__Task details__:
Please quote exactly the opening lines of the data, from the first line to the one where "Select the blue c wave label" appears.

[Data to process — start]

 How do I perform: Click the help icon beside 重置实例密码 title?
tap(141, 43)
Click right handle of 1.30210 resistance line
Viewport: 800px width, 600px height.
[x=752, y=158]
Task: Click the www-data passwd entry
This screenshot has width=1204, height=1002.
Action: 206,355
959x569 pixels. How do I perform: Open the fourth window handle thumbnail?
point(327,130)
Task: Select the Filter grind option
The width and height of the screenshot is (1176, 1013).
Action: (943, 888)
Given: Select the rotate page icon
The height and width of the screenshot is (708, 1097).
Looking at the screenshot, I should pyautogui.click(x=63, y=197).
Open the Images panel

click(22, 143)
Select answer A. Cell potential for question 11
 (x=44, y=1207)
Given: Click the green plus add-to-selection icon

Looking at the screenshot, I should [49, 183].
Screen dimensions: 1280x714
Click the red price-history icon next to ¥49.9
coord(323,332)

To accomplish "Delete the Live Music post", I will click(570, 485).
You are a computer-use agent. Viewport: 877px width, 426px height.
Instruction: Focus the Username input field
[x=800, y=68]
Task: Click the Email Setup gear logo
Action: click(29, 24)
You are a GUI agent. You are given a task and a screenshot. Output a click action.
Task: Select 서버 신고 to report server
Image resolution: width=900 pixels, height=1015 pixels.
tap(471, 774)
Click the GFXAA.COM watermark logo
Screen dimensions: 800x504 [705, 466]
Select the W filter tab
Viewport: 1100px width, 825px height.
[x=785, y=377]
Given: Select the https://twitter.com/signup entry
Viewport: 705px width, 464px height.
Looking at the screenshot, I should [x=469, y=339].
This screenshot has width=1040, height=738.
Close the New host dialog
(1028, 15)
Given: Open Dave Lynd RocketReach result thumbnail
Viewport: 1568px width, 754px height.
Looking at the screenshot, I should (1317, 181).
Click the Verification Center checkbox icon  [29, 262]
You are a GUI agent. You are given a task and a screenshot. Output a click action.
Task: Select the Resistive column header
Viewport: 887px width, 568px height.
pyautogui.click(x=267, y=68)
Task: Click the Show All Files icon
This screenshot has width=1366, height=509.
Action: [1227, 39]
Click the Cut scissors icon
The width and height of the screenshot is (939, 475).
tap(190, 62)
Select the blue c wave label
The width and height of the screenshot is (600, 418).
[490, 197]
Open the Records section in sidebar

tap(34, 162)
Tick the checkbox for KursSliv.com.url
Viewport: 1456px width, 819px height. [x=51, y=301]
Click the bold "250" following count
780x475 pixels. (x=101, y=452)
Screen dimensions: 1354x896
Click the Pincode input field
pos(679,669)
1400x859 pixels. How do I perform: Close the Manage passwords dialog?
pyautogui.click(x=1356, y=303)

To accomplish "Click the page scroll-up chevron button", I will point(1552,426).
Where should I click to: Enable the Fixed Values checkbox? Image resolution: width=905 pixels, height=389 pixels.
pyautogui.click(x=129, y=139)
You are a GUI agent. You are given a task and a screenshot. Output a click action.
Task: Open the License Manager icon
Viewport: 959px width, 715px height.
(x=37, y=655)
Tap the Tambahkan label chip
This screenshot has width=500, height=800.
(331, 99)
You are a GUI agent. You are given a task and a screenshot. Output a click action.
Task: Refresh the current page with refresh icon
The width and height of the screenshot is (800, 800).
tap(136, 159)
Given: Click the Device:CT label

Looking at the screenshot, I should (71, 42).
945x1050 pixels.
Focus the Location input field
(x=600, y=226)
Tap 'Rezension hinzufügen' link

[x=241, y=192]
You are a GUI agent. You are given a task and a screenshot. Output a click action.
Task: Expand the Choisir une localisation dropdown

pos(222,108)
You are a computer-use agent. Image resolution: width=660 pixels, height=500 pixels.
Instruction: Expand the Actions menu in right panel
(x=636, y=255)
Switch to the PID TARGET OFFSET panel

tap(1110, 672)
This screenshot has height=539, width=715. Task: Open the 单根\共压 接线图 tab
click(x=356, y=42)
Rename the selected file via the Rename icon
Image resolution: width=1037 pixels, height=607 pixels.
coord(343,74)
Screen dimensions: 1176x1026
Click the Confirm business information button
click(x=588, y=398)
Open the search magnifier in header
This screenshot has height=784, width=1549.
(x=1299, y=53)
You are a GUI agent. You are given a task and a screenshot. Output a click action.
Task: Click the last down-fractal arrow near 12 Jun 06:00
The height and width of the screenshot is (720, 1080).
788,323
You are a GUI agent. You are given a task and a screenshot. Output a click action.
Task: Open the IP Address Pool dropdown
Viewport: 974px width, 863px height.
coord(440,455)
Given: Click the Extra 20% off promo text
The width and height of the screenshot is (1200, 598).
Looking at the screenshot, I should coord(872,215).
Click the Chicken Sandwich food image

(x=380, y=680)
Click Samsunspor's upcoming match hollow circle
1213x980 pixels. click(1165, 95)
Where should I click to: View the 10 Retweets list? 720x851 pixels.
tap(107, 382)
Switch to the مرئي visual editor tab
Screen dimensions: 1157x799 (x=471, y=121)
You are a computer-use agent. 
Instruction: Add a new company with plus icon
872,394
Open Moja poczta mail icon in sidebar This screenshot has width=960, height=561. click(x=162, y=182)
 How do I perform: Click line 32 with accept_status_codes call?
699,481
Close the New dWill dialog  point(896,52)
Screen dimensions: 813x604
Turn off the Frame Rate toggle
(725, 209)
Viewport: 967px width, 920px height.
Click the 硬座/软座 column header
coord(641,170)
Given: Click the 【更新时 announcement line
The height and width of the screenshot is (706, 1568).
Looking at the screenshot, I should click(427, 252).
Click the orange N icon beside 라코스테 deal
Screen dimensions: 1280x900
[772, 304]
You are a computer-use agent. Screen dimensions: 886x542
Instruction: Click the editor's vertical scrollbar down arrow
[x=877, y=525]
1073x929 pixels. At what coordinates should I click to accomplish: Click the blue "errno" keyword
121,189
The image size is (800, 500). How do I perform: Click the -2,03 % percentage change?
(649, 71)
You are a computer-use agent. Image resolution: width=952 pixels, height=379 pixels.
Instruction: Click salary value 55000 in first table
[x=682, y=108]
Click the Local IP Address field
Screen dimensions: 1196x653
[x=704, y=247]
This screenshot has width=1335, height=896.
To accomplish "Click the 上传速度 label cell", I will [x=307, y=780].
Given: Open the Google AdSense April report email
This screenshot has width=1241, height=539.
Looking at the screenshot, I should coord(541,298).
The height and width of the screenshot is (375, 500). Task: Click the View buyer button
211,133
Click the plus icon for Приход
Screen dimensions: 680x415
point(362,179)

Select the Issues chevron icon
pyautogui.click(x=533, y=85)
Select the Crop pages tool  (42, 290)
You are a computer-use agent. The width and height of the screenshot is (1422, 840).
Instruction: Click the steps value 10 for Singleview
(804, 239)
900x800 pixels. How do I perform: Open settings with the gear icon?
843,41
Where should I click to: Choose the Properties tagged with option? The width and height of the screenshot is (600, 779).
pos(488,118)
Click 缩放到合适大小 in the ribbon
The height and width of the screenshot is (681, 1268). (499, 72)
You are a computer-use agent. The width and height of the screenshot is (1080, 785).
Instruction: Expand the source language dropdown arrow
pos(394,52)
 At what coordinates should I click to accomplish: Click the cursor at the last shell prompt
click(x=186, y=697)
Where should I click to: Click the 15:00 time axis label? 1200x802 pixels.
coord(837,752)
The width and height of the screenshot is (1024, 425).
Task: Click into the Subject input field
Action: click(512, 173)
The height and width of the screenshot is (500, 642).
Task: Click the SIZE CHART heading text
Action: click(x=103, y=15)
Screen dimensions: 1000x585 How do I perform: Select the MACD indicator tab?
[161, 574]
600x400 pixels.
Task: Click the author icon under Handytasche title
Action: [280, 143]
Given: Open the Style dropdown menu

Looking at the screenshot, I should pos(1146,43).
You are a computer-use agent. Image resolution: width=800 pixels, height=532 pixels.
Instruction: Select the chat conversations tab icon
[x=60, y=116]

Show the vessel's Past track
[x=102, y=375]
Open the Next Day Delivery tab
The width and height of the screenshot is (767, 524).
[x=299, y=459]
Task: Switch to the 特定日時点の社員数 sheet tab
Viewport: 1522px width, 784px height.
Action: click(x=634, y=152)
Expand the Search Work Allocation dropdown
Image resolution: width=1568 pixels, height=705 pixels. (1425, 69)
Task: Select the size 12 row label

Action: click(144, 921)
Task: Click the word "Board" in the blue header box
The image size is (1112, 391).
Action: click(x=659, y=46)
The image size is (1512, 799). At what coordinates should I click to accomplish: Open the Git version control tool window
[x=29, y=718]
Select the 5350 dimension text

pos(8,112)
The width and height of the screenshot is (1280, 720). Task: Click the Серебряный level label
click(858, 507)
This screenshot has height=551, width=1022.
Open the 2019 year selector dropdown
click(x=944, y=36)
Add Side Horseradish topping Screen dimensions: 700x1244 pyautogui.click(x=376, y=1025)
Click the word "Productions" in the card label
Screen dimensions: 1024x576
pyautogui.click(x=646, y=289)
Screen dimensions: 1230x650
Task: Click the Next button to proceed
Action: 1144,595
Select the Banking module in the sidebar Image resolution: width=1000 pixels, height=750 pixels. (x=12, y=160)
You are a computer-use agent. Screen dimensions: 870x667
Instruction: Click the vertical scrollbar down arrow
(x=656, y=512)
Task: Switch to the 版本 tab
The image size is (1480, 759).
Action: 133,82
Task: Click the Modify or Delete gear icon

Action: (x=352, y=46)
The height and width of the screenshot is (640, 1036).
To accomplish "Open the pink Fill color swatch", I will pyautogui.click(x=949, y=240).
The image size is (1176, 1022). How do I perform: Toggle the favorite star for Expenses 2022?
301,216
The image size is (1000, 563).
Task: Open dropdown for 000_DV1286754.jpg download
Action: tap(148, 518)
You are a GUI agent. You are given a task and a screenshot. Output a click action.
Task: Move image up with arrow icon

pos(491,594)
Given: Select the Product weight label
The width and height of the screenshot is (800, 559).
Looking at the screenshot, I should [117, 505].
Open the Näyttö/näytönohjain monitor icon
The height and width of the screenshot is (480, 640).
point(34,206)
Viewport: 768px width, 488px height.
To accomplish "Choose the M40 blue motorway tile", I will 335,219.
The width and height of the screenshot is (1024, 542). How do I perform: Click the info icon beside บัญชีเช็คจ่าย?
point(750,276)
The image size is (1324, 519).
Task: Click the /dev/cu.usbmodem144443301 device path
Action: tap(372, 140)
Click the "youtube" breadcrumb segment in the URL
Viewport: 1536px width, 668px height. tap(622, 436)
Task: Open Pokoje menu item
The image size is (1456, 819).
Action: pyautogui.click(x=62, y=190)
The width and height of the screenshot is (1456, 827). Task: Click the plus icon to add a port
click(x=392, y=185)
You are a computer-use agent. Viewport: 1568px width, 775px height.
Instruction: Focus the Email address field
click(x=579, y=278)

[Data to process — finish]

__Answer to the problem__:
 How do I perform: Click the help icon beside 重置实例密码 title?
tap(141, 43)
Click right handle of 1.30210 resistance line
Viewport: 800px width, 600px height.
[x=752, y=158]
Task: Click the www-data passwd entry
This screenshot has width=1204, height=1002.
Action: 206,355
959x569 pixels. How do I perform: Open the fourth window handle thumbnail?
point(327,130)
Task: Select the Filter grind option
The width and height of the screenshot is (1176, 1013).
Action: (943, 888)
Given: Select the rotate page icon
The height and width of the screenshot is (708, 1097).
Looking at the screenshot, I should pyautogui.click(x=63, y=197).
Open the Images panel

click(22, 143)
Select answer A. Cell potential for question 11
 (x=44, y=1207)
Given: Click the green plus add-to-selection icon

Looking at the screenshot, I should [49, 183].
Screen dimensions: 1280x714
Click the red price-history icon next to ¥49.9
coord(323,332)

To accomplish "Delete the Live Music post", I will click(570, 485).
You are a computer-use agent. Viewport: 877px width, 426px height.
Instruction: Focus the Username input field
[x=800, y=68]
Task: Click the Email Setup gear logo
Action: click(29, 24)
You are a GUI agent. You are given a task and a screenshot. Output a click action.
Task: Select 서버 신고 to report server
Image resolution: width=900 pixels, height=1015 pixels.
tap(471, 774)
Click the GFXAA.COM watermark logo
Screen dimensions: 800x504 [705, 466]
Select the W filter tab
Viewport: 1100px width, 825px height.
[x=785, y=377]
Given: Select the https://twitter.com/signup entry
Viewport: 705px width, 464px height.
Looking at the screenshot, I should [x=469, y=339].
This screenshot has width=1040, height=738.
Close the New host dialog
(1028, 15)
Given: Open Dave Lynd RocketReach result thumbnail
Viewport: 1568px width, 754px height.
Looking at the screenshot, I should (1317, 181).
Click the Verification Center checkbox icon  [29, 262]
You are a GUI agent. You are given a task and a screenshot. Output a click action.
Task: Select the Resistive column header
Viewport: 887px width, 568px height.
pyautogui.click(x=267, y=68)
Task: Click the Show All Files icon
This screenshot has width=1366, height=509.
Action: [1227, 39]
Click the Cut scissors icon
The width and height of the screenshot is (939, 475).
tap(190, 62)
Select the blue c wave label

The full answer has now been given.